Nitro system considerations for performance tuning
The Nitro System is a collection of hardware and software components built by AWS that
enable high performance, high availability, and high security.
The Nitro System provides bare metal-like capabilities that eliminate virtualization
overhead and support workloads that require full access to host hardware. For more detailed information, see AWS Nitro System
All current generation EC2 instance types perform network packet processing on EC2 Nitro Cards. This topic covers high level packet handling on the Nitro card, common aspects of network architecture and configuration that impact packet handling performance, and what actions you can take to achieve peak performance for your Nitro based instances.
Nitro Cards handle all input and output (I/O) interfaces, such as those needed for Virtual Private Clouds (VPCs). For all of the components that send or receive information over the network, the Nitro cards act as a self-contained computing device for I/O traffic that's physically separate from the system main board on which customer workloads run.
Network packet flow on Nitro cards
EC2 instances built on the Nitro system have hardware acceleration capabilities that enable faster packet processing, as measured by packets per second (PPS) throughput rates. When a Nitro card performs the initial evaluation for a new flow, it saves information that's the same for all packets in the flow, such as security groups, access control lists, and route table entries. When it processes additional packets for the same flow, it can use the saved information to reduce overhead for those packets.
Your connection rate is measured by the connections per second (CPS) metric. Each new connection requires additional processing overhead that must be factored into workload capability estimates. It's important to consider both the CPS and PPS metrics when you design your workloads.
How a connection is established
When a connection is established between a Nitro based instance and another endpoint, the Nitro card evaluates the full flow for the first packet that's sent or received between the two endpoints. For subsequent packets of the same flow, full reevaluation is usually not necessary. However, there are exceptions. For more information about the exceptions, see Packets that don't use hardware acceleration.
The following properties define the two endpoints and the packet flow between them. These five properties together are known as a 5-tuple flow.
-
Source IP
-
Source port
-
Destination IP
-
Destination port
-
Communication protocol
The direction of the packet flow is known as ingress (inbound) and egress (outbound). The following high level descriptions summarize end to end network packet flow.
-
Ingress – When a Nitro card handles an inbound network packet, it evaluates the packet against stateful firewall rules and access control lists. It tracks the connection, meters it, and performs other actions as applicable. Then it forwards the packet to its destination on the host CPU.
-
Egress – When a Nitro card handles an outbound network packet, it looks up the remote interface destination, evaluates various VPC functions, applies rate limits, and performs other actions that apply. Then it forwards the packet to its next hop destination on the network.
Design your network for optimal performance
To take advantage of your Nitro system's performance capabilities, you must understand what your network processing needs are and how those needs affect the workload for your Nitro resources.
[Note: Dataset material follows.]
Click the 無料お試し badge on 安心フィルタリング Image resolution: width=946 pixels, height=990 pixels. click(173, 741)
Then you can design for optimal performance for your network landscape. Your infrastructure settings and application workload design and configuration can impact both the packet processing and connection rates. For example, if your application has a high rate of connection establishment, such as a DNS service, firewall, or virtual router, it will have less opportunity to take advantage of the hardware acceleration that only occurs after the connection is established.
You can configure application and infrastructure settings to streamline workloads and improve network performance. However, not all packets are eligible for acceleration. The Nitro system uses the full network flow for new connections and for packets that aren't eligible for acceleration.
The remainder of this section will focus on application and infrastructure design considerations to help ensure that packets flow within the accelerated path as much as possible.
Network design considerations for the Nitro system
When you configure network traffic for your instance, there are many aspects to consider that can affect PPS performance. After a flow is established, the majority of packets that regularly come in or go out are eligible for acceleration. However, exceptions exist to ensure that infrastructure designs and packet flows continue to meet protocol standards.
To get the best performance from your Nitro card, you should carefully consider the pros and cons of the following configuration details for your infrastructure and applications.
Infrastructure considerations
Your infrastructure configuration can affect your packet flow and processing efficiency. The following list includes some important considerations.
- Network interface configuration with asymmetry
-
Security groups use connection tracking to track information about traffic that flows to and from the instance. Asymmetric routing, where traffic comes into an instance through one network interface and leaves through a different network interface, can reduce the peak performance that an instance can achieve if flows are tracked. For more information about security group connection tracking, untracked connections, and automatically tracked connections, see Amazon EC2 security group connection tracking.
- Network drivers
-
Network drivers are updated and released on a regular basis. If your drivers are out of date, that can significantly impair performance. Keep your drivers up to date to ensure that you have the latest patches and can take advantage of performance improvements, such as the accelerated path feature that's only available for the latest generation of drivers. Earlier drivers don't support the accelerated path feature.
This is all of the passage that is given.